Please copy the entries again, starting at the line that has "Screen dimensions: 868x604" and stopping after the line that has "Select the Crop". Switch "counter badge" to "status badge", keep everything else the same, and leave out the pictures.
━━ Data to process ━━
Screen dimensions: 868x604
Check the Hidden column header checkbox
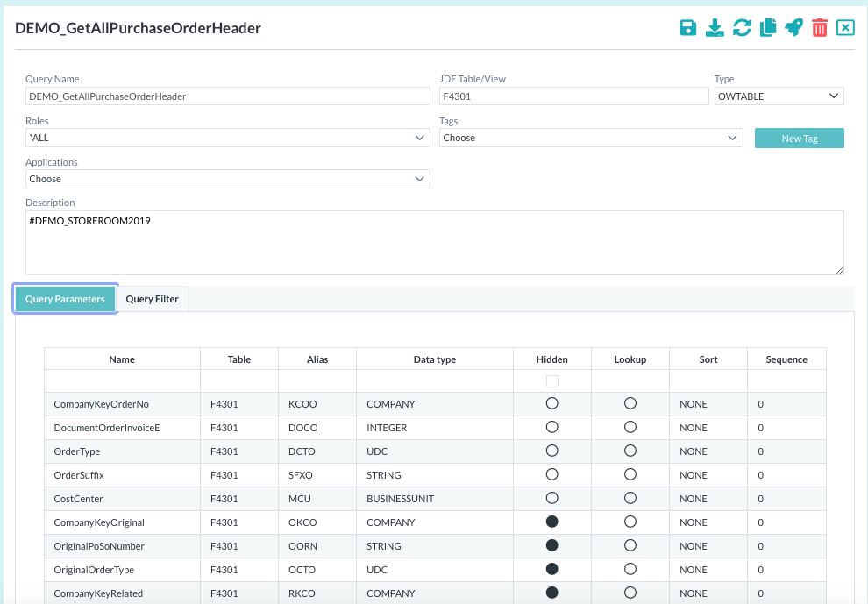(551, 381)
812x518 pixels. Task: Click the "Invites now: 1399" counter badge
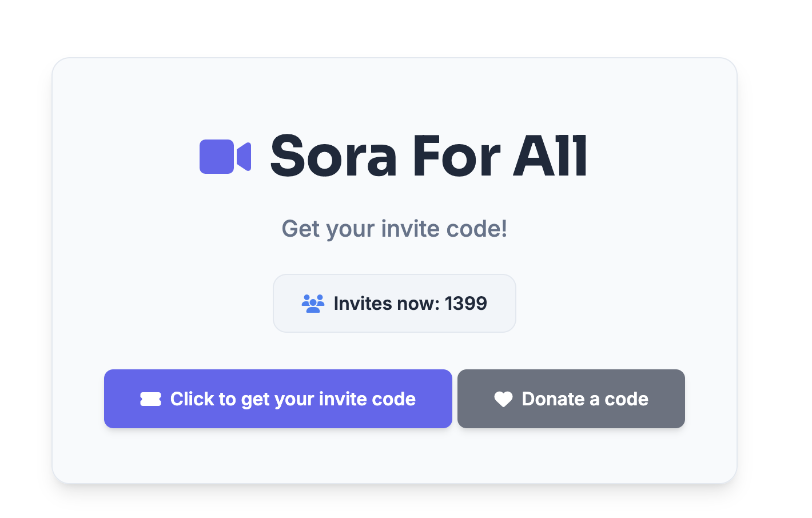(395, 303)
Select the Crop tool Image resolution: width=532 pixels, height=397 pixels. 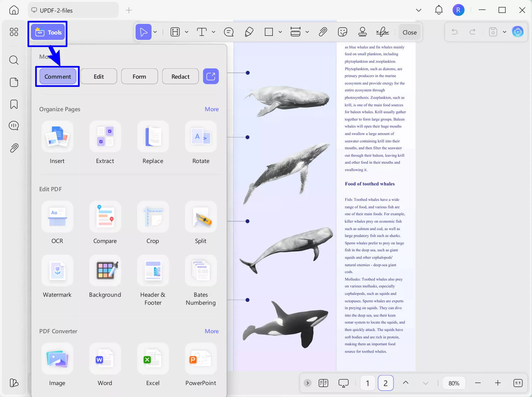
━━━
━━ Data to process ━━
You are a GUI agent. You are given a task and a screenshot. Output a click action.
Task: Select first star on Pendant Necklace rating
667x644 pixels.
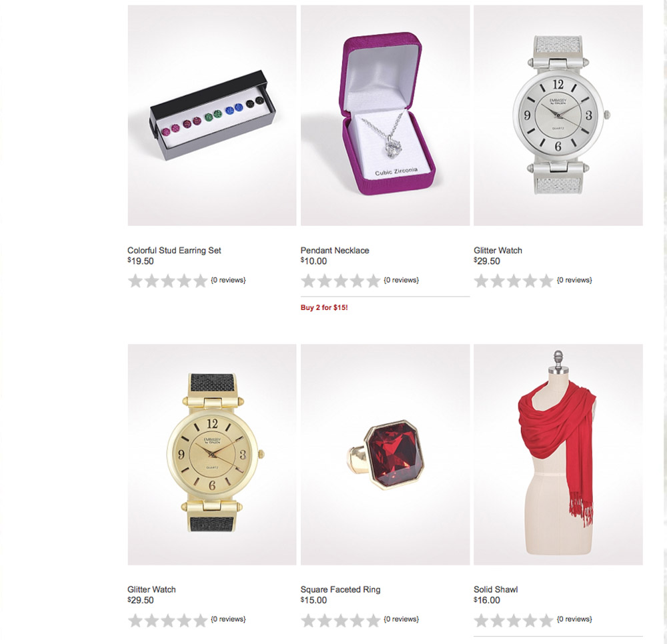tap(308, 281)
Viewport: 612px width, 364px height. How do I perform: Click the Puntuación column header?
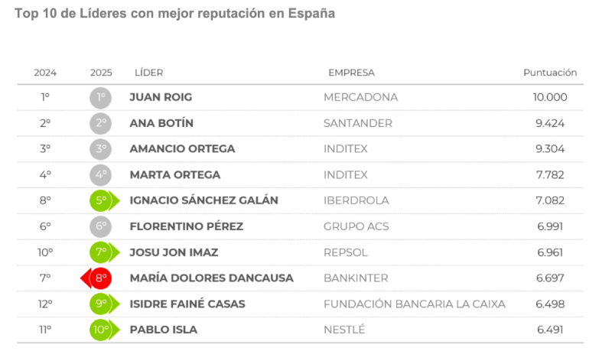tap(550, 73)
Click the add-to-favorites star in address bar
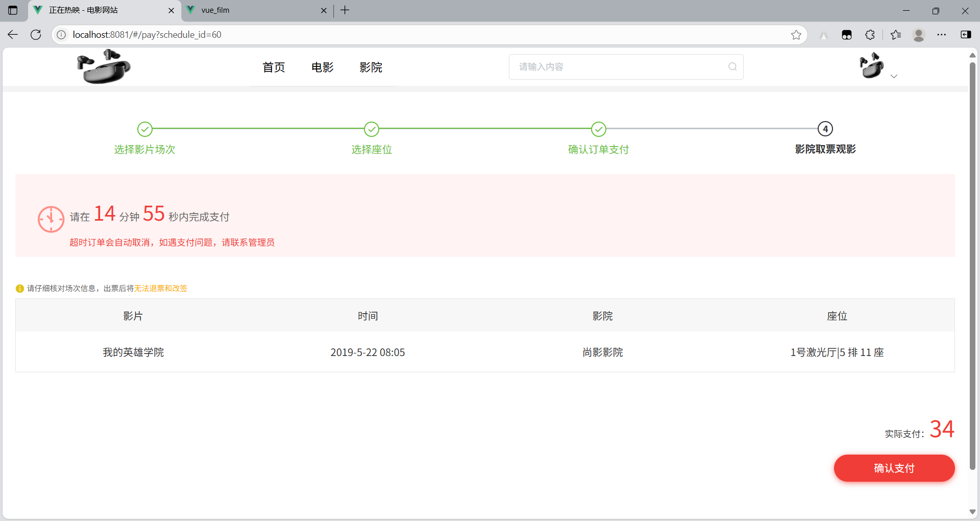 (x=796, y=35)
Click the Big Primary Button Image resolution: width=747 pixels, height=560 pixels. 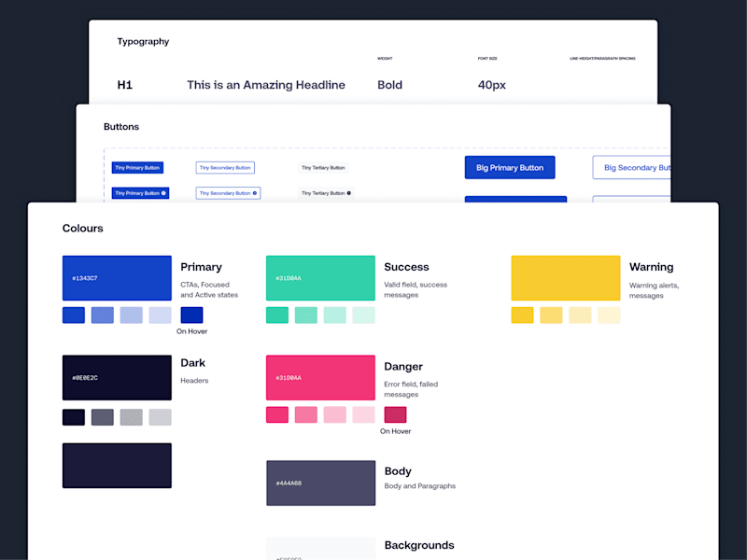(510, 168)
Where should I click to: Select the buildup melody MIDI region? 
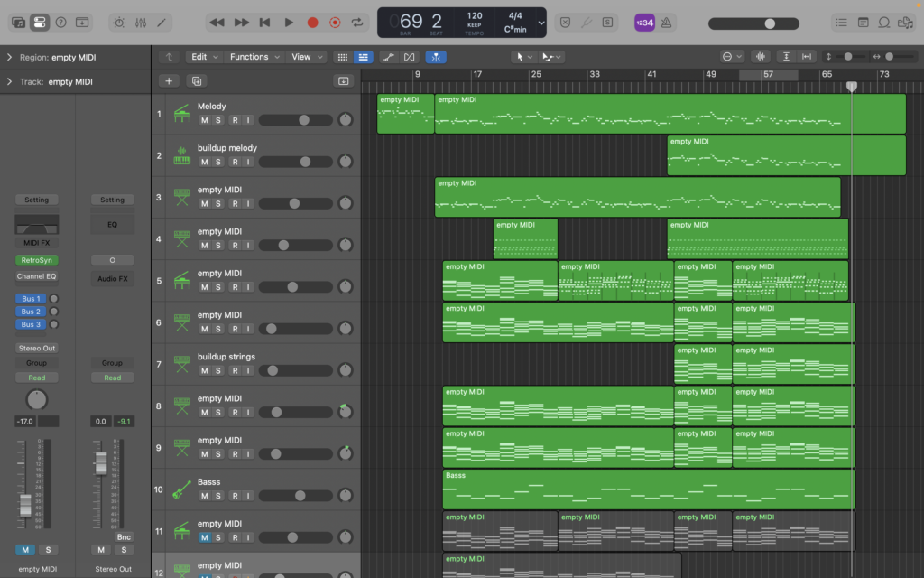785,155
━━━
* [Correct answer]
Screen dimensions: 868x604
Check the Hidden column header checkbox
(551, 381)
812x518 pixels. Task: Click the "Invites now: 1399" status badge
(395, 303)
Select the Crop tool Image resolution: width=532 pixels, height=397 pixels. 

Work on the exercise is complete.